For the Texas carrier, this knife lives in that sweet spot: enough flair to show off at a coastal fish camp or a Hill Country cookout, enough practicality to justify carrying it day to day. It’s not a double-action OTF knife you’d reach for in a glovebox role, and it’s not a classic push-button switchblade. It’s your ocean-inspired assisted opener that opens quick, locks solid, and tells a story while it does it.

Texas Collector Context

Across Texas — from Panhandle ranch towns to Gulf Coast ports — knife people notice details. They’ll clock the spring assist, see the liner lock, and recognize this as an assisted opening knife rather than an automatic knife or an OTF. That accuracy in how you describe it earns respect. Add the mermaid motif, and you’ve got something that stands out at a gun show table, a swap meet, or in a carefully curated display case.

Assisted Opening Knife vs Automatic Knife vs OTF Knife

Texas collectors live in all three worlds now: side-opening automatics, OTF knives, and assisted openers. The Tidal Siren gives you a clean example of where assisted fits:

  • Assisted opening knife: You nudge the blade with the thumb stud; the spring completes the opening. That’s this knife.
  • Automatic knife / switchblade: You hit a button or lever; the spring fires the blade from fully closed to fully open. No manual blade movement needed.
  • OTF knife: The blade runs in a channel and comes straight out the front of the handle, often with a thumb slider.

Owning examples of all three mechanisms is part of being a well-rounded Texas knife collector. This mermaid-themed assisted opener fills the role of the art-forward, spring-assisted folder in that trio.

What Texas Buyers Ask About Assisted Opening Knives

Is an assisted opening knife the same as an automatic knife or switchblade?

No. An assisted opening knife like this Tidal Siren requires you to start the blade moving with a thumb stud or flipper. The spring only helps finish the opening. An automatic knife or switchblade opens from a button or lever with the blade completely at rest. An OTF knife is its own category, sending the blade out the front with an internal track system. This piece is a side-opening, spring-assisted folder — mechanically distinct from both full automatics and OTF knives.

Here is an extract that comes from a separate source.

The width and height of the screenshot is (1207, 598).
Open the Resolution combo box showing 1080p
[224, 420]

Are assisted opening knives like this legal to carry in Texas?

Texas law has become far more permissive on blades, including many automatic knives and switchblades, but you should always check the most current statutes and any local restrictions. In general, an assisted opening knife has historically raised fewer concerns than an OTF knife or true automatic, because you must manually start the blade. The Tidal Siren is best understood and carried as an assisted-opening pocket knife; if you’re carrying in Texas, know your local rules and describe the mechanism accurately when asked.

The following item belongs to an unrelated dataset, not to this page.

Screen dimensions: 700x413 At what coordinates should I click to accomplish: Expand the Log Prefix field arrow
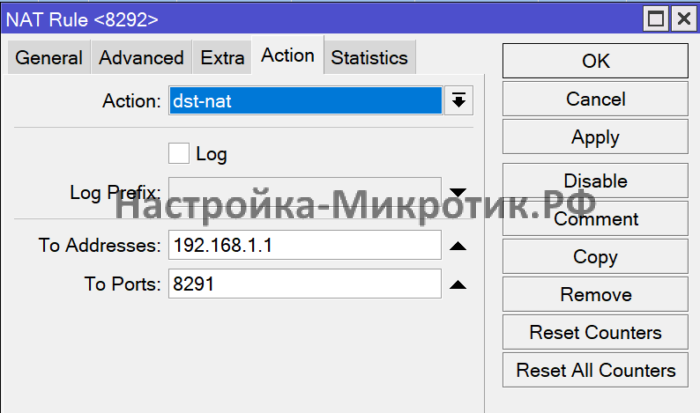(x=458, y=192)
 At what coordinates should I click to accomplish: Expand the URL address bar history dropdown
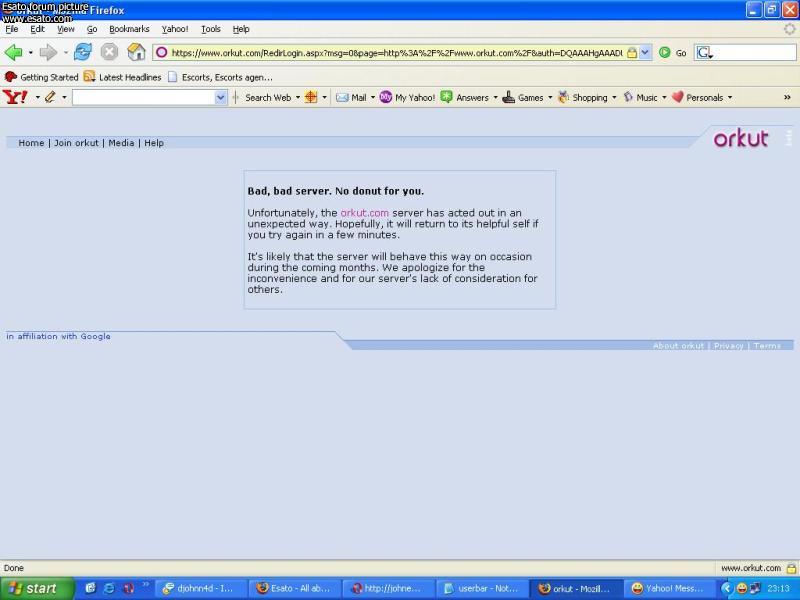coord(645,53)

Why would a Texas collector choose this assisted knife over a more tactical design?

Because not every spot in your collection needs to wear black G10 and a stonewashed blade. The Tidal Siren gives you a reliable assisted opening knife with a clear identity: mermaid art, ocean-blue blade, and everyday pocket practicality. It stands apart from your OTF knives and automatic knives by offering color, theme, and story value. When you want to show someone that you know your mechanisms and still appreciate design, this is the piece you hand them.

In the end, this knife is for the Texas buyer who knows the difference between an assisted opening knife, an automatic knife, an OTF knife, and a switchblade — and likes owning one of each. The Tidal Siren brings the ocean to your pocket in blue aluminum and painted steel, backed by a spring assist that snaps into place without drama. It’s a collector’s piece that doesn’t forget it’s still a knife, built for a Texan who can talk law, mechanism, and art in the same easy drawl.